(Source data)
== Segment start ==
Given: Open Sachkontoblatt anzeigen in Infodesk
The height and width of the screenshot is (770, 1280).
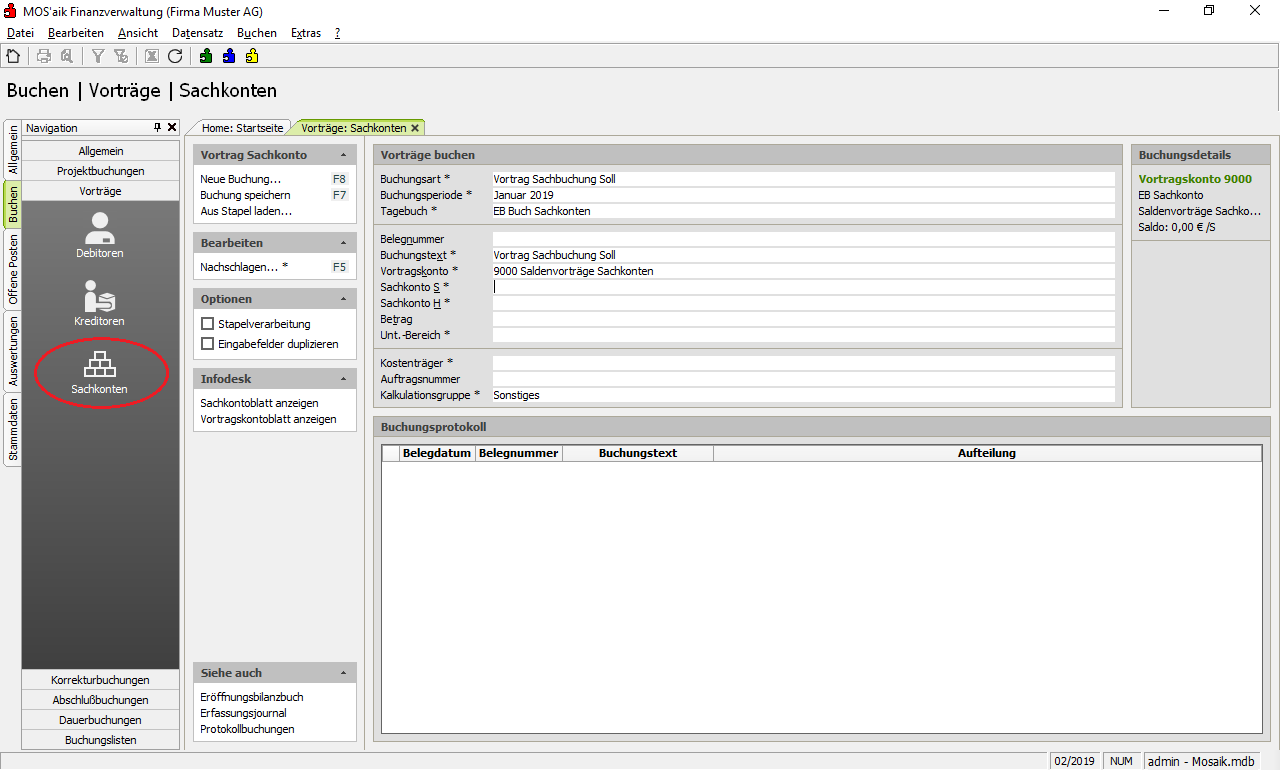Looking at the screenshot, I should click(x=259, y=403).
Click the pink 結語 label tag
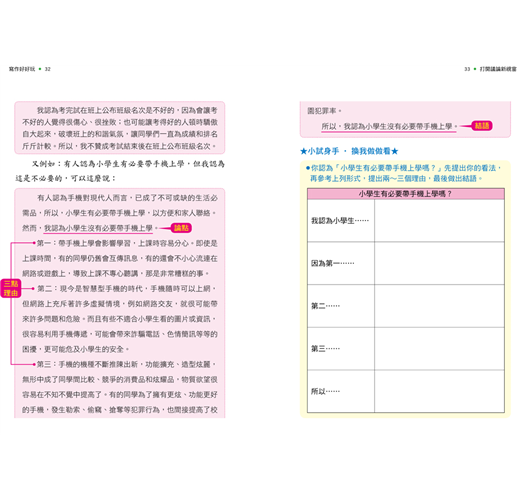 point(482,126)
== Segment end ==
## Problem details
Skip every image and output the remaining records exactly.

## Problem solution
Given: Open Sachkontoblatt anzeigen in Infodesk
The height and width of the screenshot is (770, 1280).
Looking at the screenshot, I should click(x=259, y=403).
Click the pink 結語 label tag
 point(482,126)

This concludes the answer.